*** Opening of DATA RECORDS ***

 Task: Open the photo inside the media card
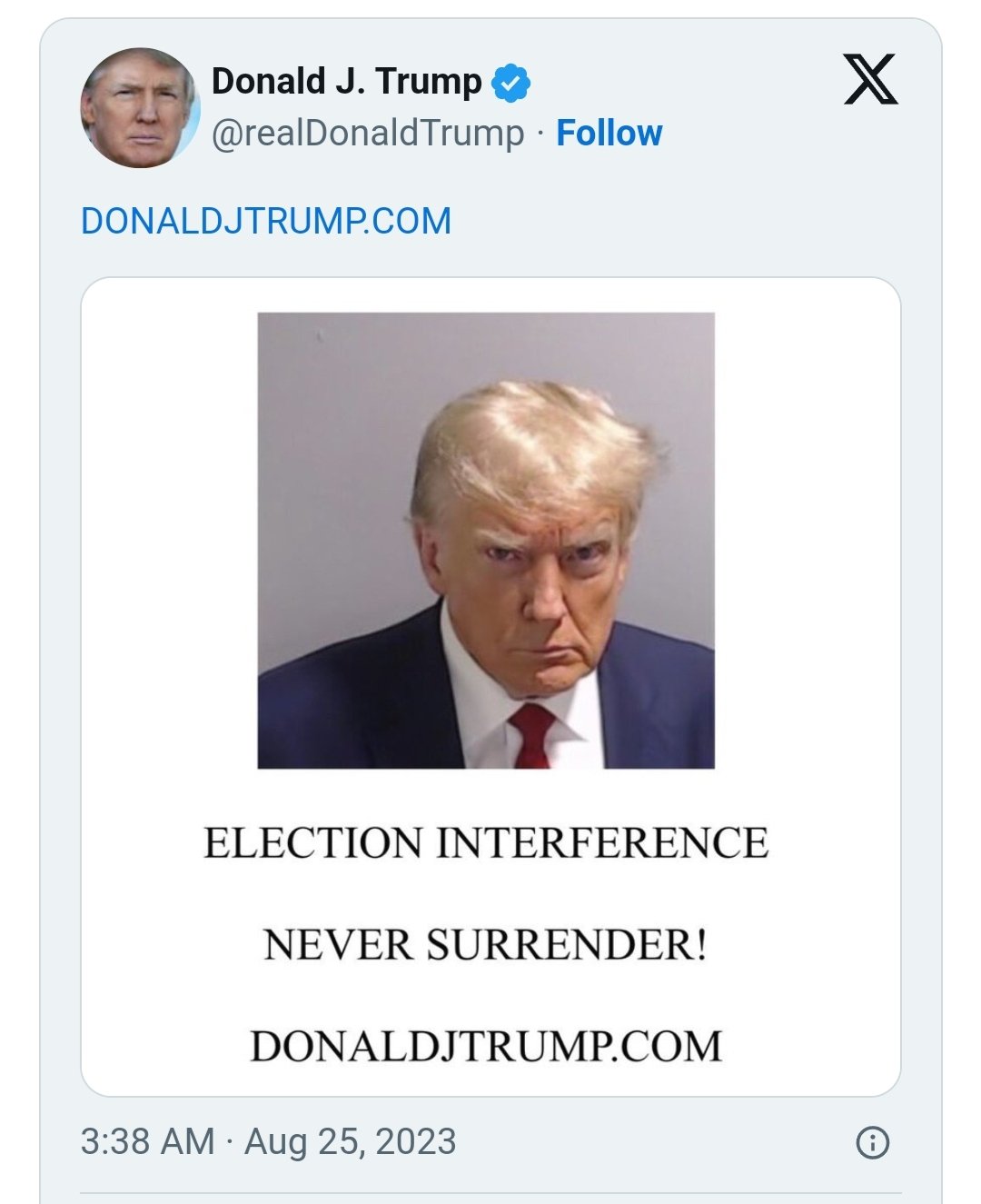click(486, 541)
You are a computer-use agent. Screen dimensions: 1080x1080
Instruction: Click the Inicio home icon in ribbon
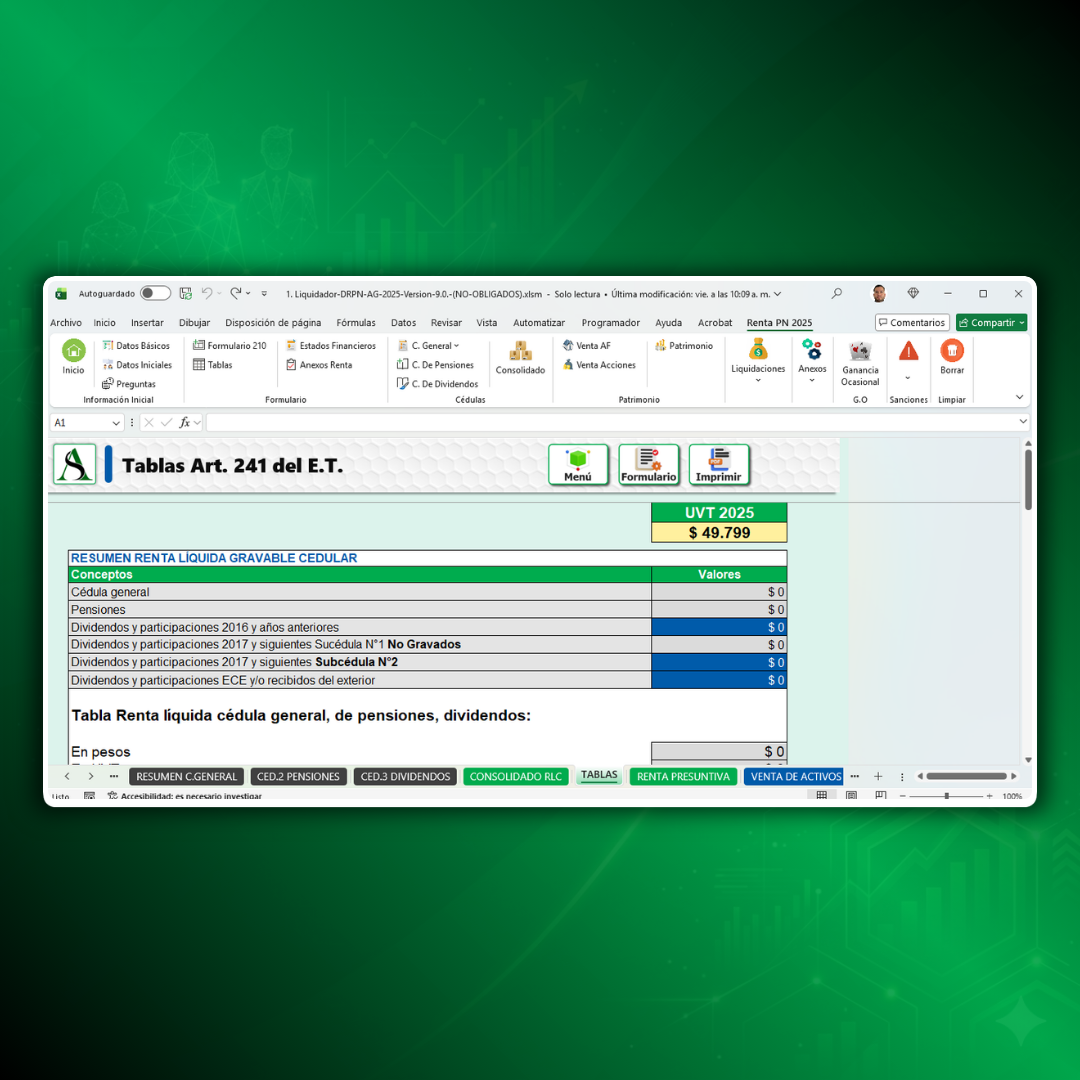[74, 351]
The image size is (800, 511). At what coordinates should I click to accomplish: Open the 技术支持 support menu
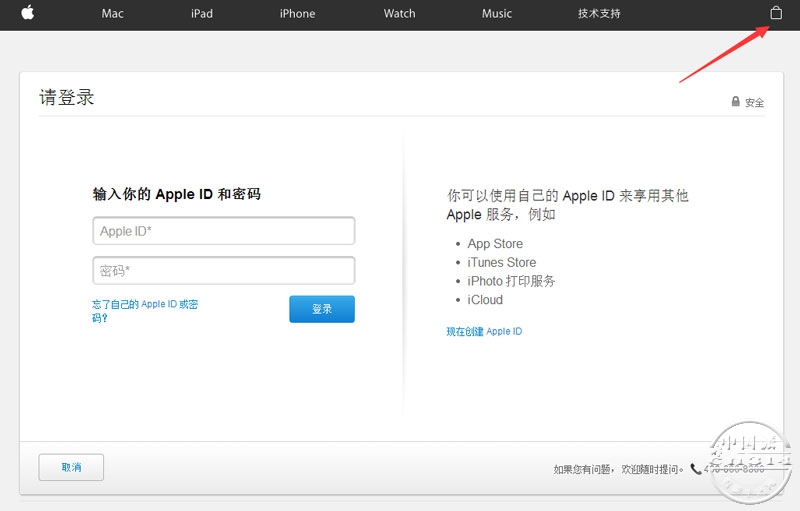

*** Close of DATA RECORDS ***

## EXERCISE:
Please reproduce each entry above word for word and keep the pictures out of the copy.

## RESULT OF THIS EXERCISE:
 Task: Open the photo inside the media card
click(486, 541)
You are a computer-use agent. Screen dimensions: 1080x1080
Instruction: Click the Inicio home icon in ribbon
[74, 351]
The image size is (800, 511). At what coordinates should I click to accomplish: Open the 技术支持 support menu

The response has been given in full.